* _What to work on_
Please output exactly the lines that run from the line with "Screen dimensions: 728x354" through the final line of the data, inclusive, and nothing more.

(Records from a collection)

......

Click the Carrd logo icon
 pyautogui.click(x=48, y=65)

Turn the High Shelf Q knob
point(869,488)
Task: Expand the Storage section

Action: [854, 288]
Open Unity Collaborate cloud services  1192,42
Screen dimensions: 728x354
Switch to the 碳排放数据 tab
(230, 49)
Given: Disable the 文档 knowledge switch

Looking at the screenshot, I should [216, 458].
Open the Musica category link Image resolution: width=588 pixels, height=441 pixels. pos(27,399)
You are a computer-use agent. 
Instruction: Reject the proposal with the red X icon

......

* _Exercise output_
Screen dimensions: 728x354
Switch to the 碳排放数据 tab
(230, 49)
Given: Disable the 文档 knowledge switch

Looking at the screenshot, I should [216, 458].
Open the Musica category link Image resolution: width=588 pixels, height=441 pixels. pos(27,399)
You are a computer-use agent. 
Instruction: Reject the proposal with the red X icon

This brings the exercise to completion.